• [Ausgewählter Auszug]
========

Die beteiligten Fraktionen halten in dem Antrag zudem fest: «In den vergangenen Monaten ist nicht zuletzt das erschreckende Ausmaß eines Antisemitismus deutlich geworden, der auf Zuwanderung aus den Ländern Nordafrikas und des Nahen und Mittleren Ostens basiert, in denen Antisemitismus und Israelfeindlichkeit, auch aufgrund islamistischer und antiisraelischer staatlicher Indoktrination, verbreitet sind.»

Gleichzeitig seien antisemitische Verschwörungstheorien sowie völkisches Denken auf dem Vormarsch. All dies führe zu einer massiven Verunsicherung unter Jüdinnen und Juden in Deutschland.

Bundesregierung soll sich für Israels Sicherheitsinteressen einsetzen

Die Bundesregierung solle sich weiterhin «aktiv für die Existenz und die legitimen Sicherheitsinteressen des Staates Israel» einsetzen, heißt es in dem Text weiter. An die Bundesregierung geht zudem die Aufforderung, sich gegenüber Ländern und Kommunen dafür einzusetzen, dass sie bei Entscheidungen, etwa über die Förderung bestimmter Projekte, die Antisemitismusdefinition der International Holocaust Remembrance Alliance (IHRA) als maßgeblich heranziehen.

========

• [Bereitgestellte Daten]
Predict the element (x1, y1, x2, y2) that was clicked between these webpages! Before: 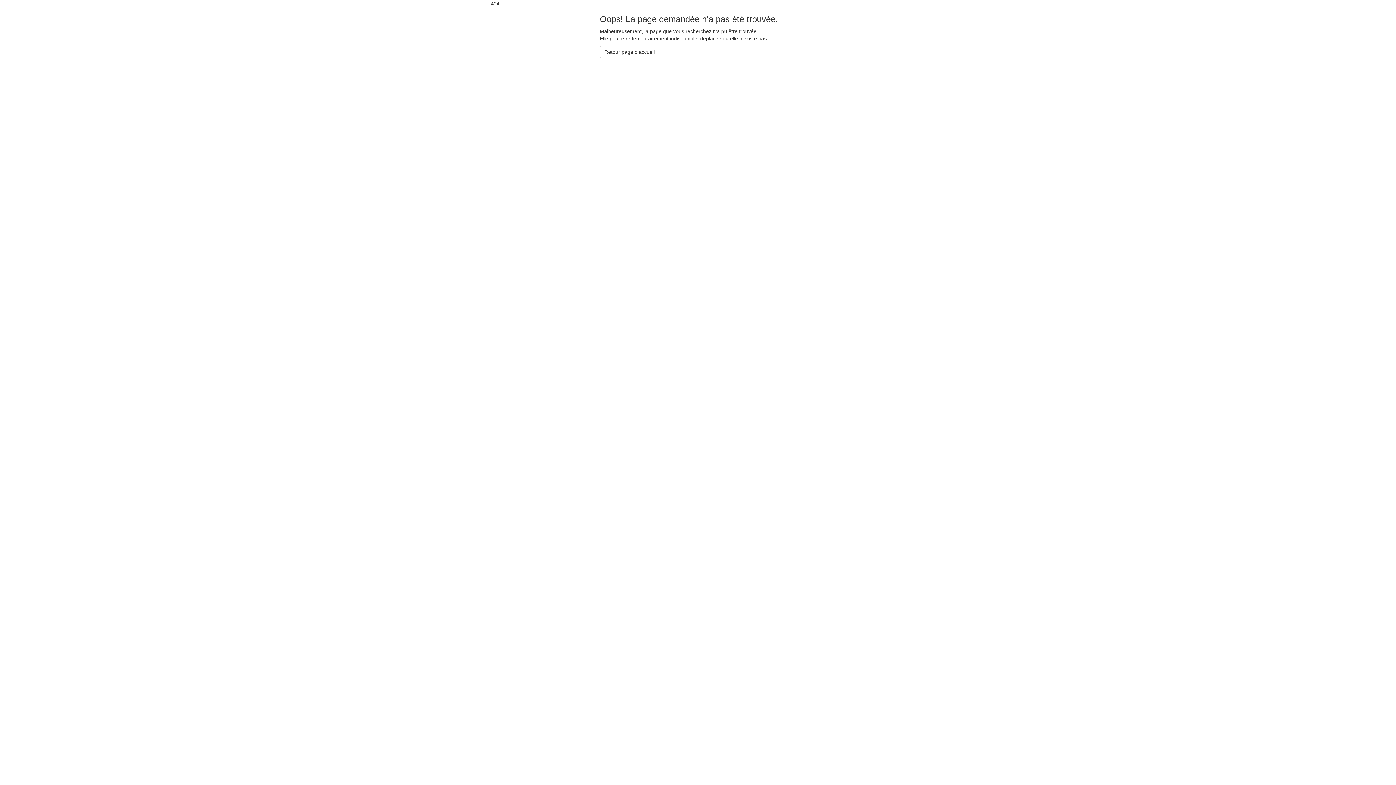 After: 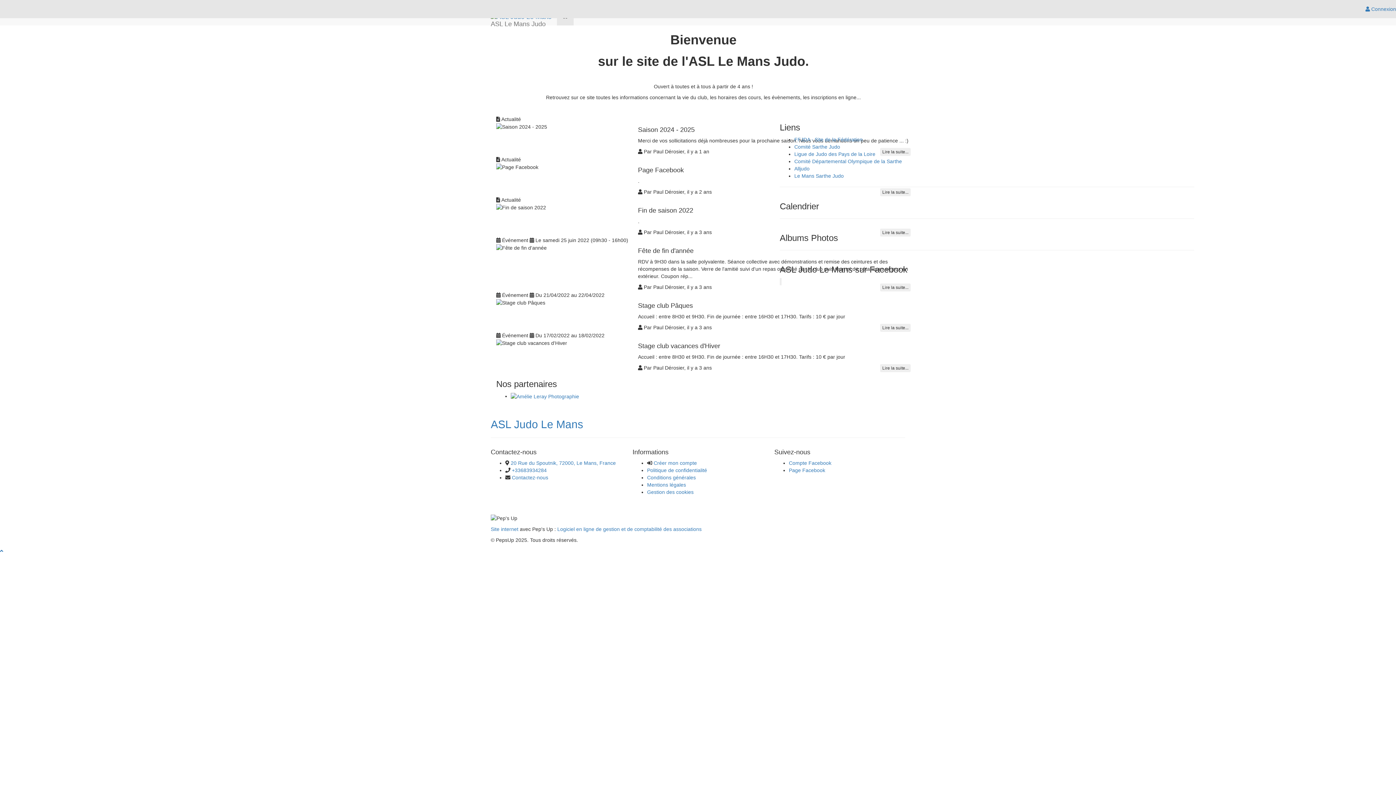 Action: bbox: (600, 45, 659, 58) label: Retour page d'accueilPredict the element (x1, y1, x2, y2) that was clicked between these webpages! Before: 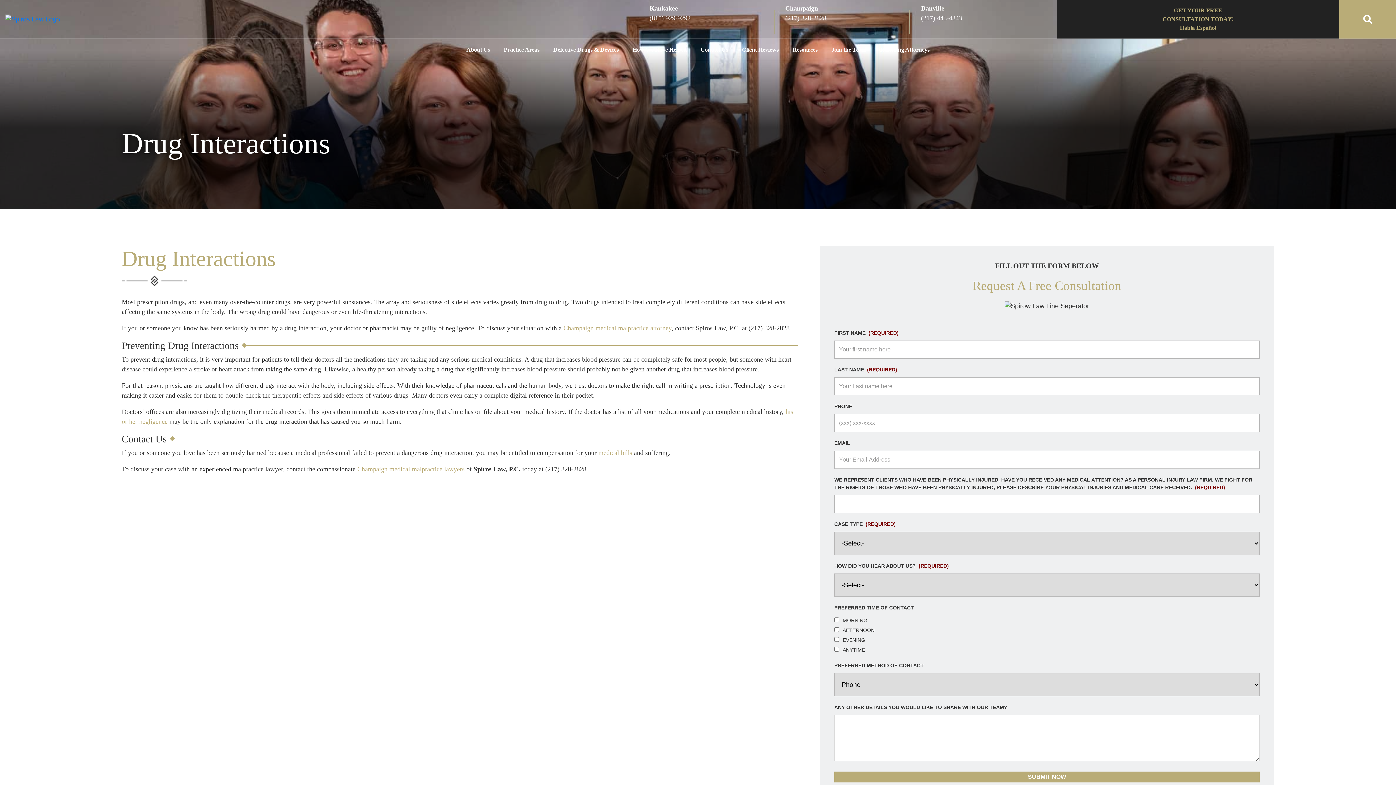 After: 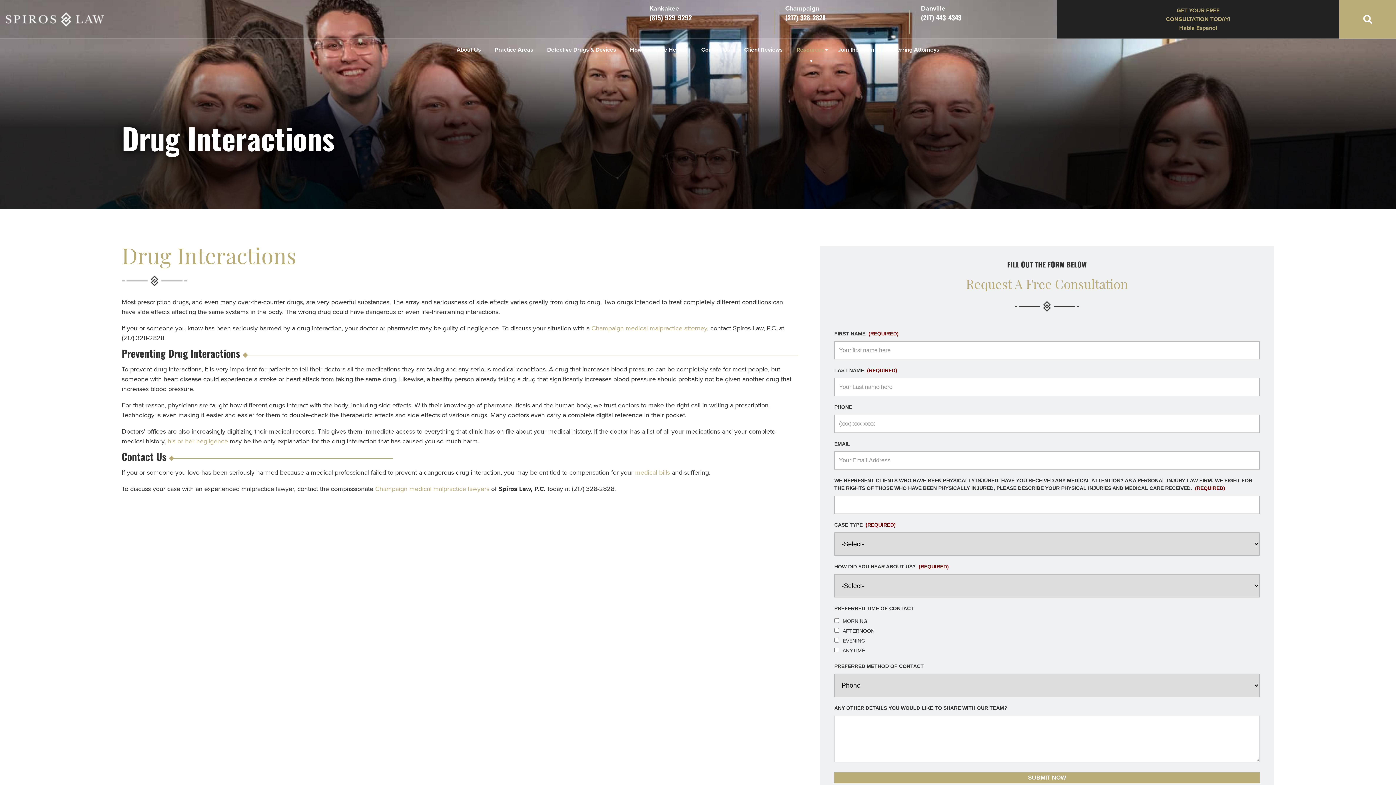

========

Welche staatlichen Ebenen in Deutschland nennt der Auszug zum Antisemitismus-Antrag? Zähle alle auf.

- Bundesregierung
- Länder
- Kommunen